## Saved entries
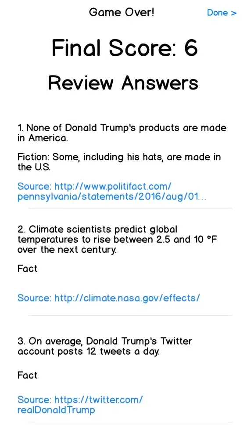The image size is (247, 439).
Task: Open the Politifact source link
Action: click(x=112, y=191)
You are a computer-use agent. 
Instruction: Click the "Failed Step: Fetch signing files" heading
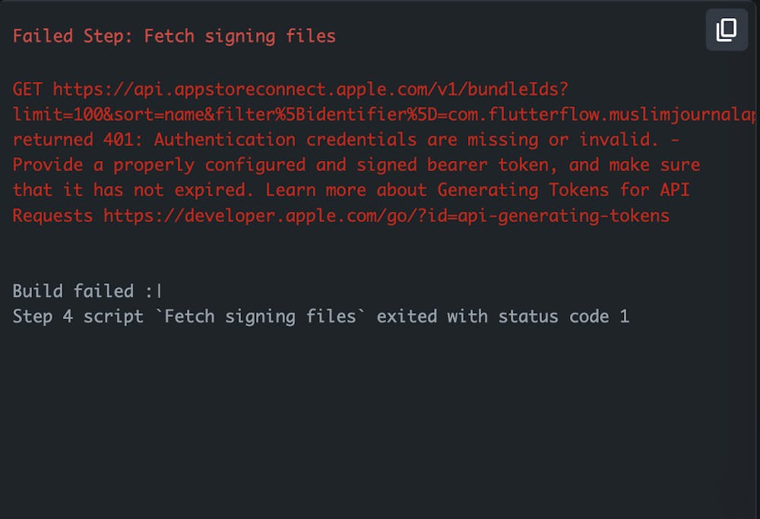174,36
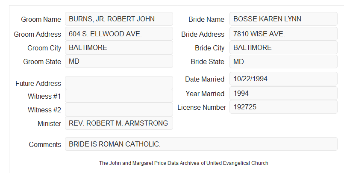Focus the Groom City field
The height and width of the screenshot is (173, 344).
tap(119, 47)
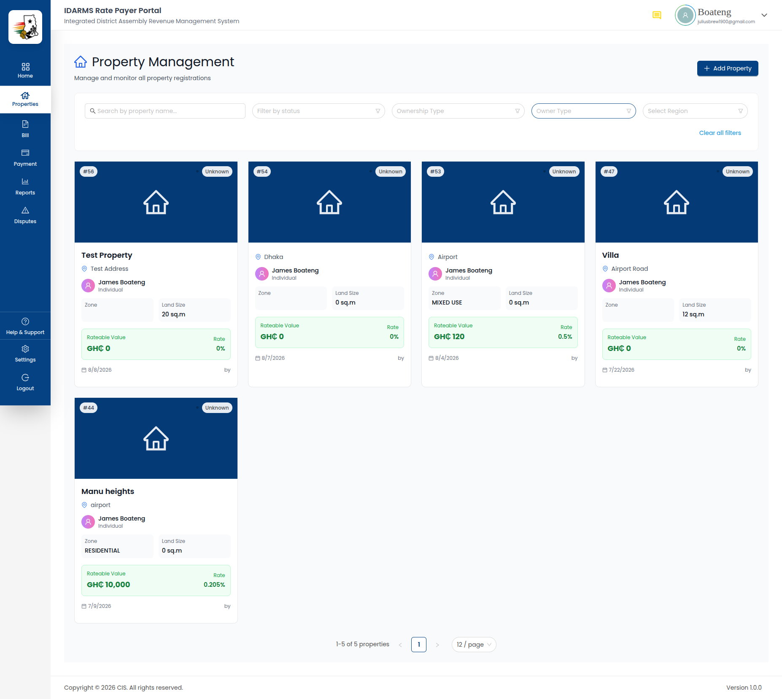Viewport: 782px width, 699px height.
Task: Click Clear all filters link
Action: pyautogui.click(x=720, y=133)

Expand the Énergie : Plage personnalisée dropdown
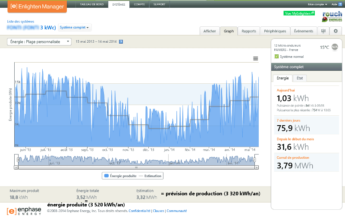[x=40, y=42]
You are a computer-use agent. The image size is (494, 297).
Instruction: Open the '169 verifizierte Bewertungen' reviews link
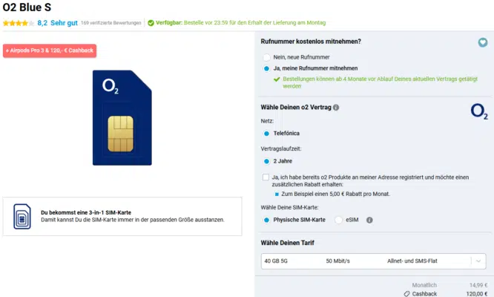click(x=111, y=23)
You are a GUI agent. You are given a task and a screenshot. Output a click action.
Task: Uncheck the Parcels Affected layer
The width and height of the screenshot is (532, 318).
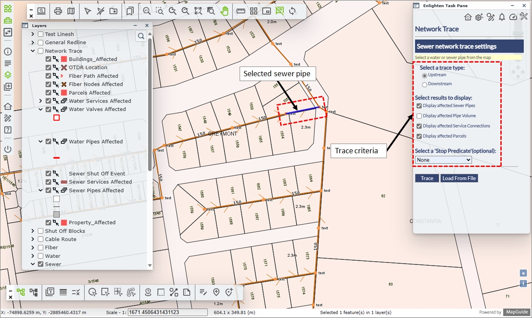(48, 93)
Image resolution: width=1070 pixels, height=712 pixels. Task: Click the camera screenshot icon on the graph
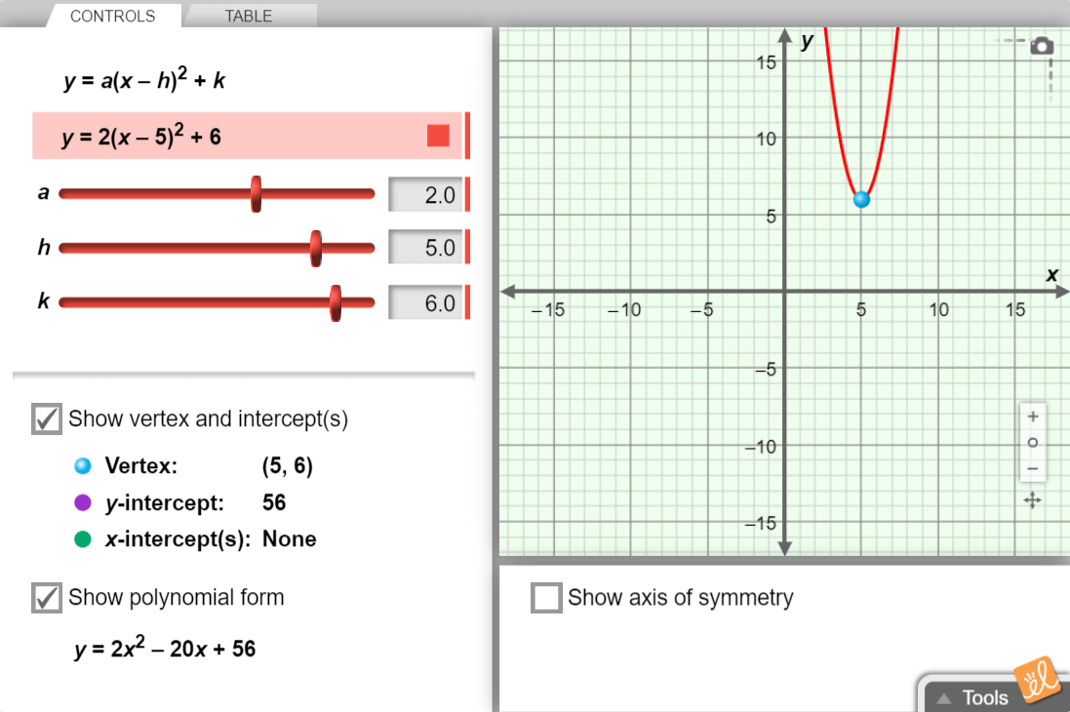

## Directions for this task
Which lines in the data above hold the string "agent"? Show each one.

## Result of this task
You are a computer-use agent. 
You are a computer-use agent. The image size is (494, 297).
You are a GUI agent. You are given a task and a screenshot. Output a click action.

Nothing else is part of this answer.